Background: Cerebral cavernous malformation is a genetic neurovascular disorder causing aberrant angiogenesis and lesion development within capillary beds. Lesions exhibit impaired endothelial barrier function, causing blood-brain barrier leakage and hemorrhage. Quantitative MRI biomarkers (dynamic contrast-enhanced quantitative permeability (DCEQP) and quantitative susceptibility mapping (QSM)) have been shown to correlate with CCM disease progression as measures of barrier leakage and hemorrhagic iron deposition, and there is interest in utilizing these biomarkers as endpoints in clinical trials. However, their consistencies across multiple platforms and institutions has not yet been rigorously verified. Materials and Methods: Instruments used were a 3T Philips Ingenia at University of Chicago and a 3T Siemens Prisma at Northwestern University. QSM was assessed by five balloons filled with varying concentrations of MultiHance, corresponding to magnetic susceptibilities of 0, 0.1, 0.2, 0.4, and 0.8, surrounded by an agarose gel. Permeability was assessed by the injection of a bolus of MultiHance through a coiled hose inside a water-filled shell, and the consistency of the peak-to-peak ratio of the curves at the input and output was measured. Each biomarker was assessed by accuracy (to expected values, Pearson correlation), precision (between repeated measurements, paired t-test), and reproducibility (between instruments, paired t-test). Results: QSM measured with an accuracy of r 2 = 0.997 on the Philips Achieva and r 2 = 0.999 on the Siemens Prisma.

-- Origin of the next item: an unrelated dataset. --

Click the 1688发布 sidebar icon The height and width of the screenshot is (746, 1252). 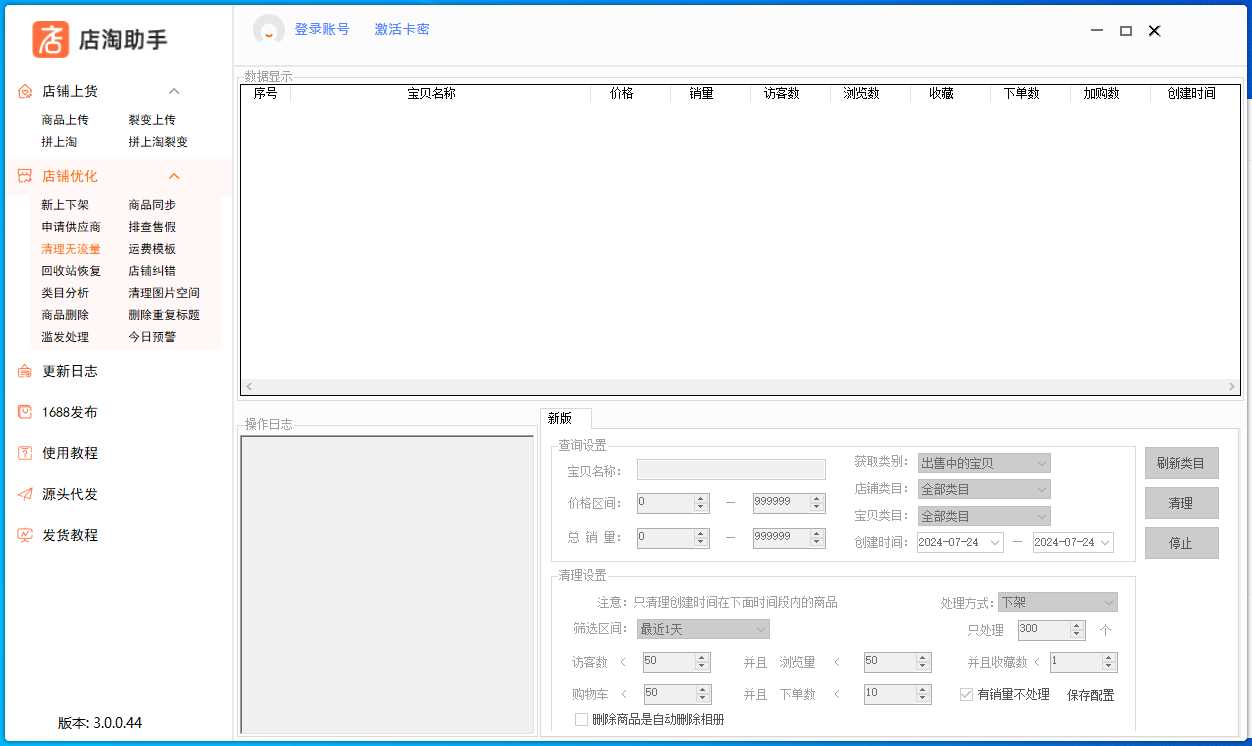click(25, 412)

Each scanner had adequate precision between measurements, showing no significant difference by a paired t-test (p = 0.66 Achieva, p = 0.45 Prisma), and the reproducibility between scanners also showed no significant difference (p = 0.89). The peak-to-peak ratio on DCEQP scans was accurate (r 2 = 0.998), precise between measurements (p = 0.54), and repeatable between instruments (p = 0.49). Conclusion: Quantitative imaging biomarkers DCEQP and QSM are accurate, consistent across multiple measurements, and between platforms and will be useful for future clinical trials in CCM.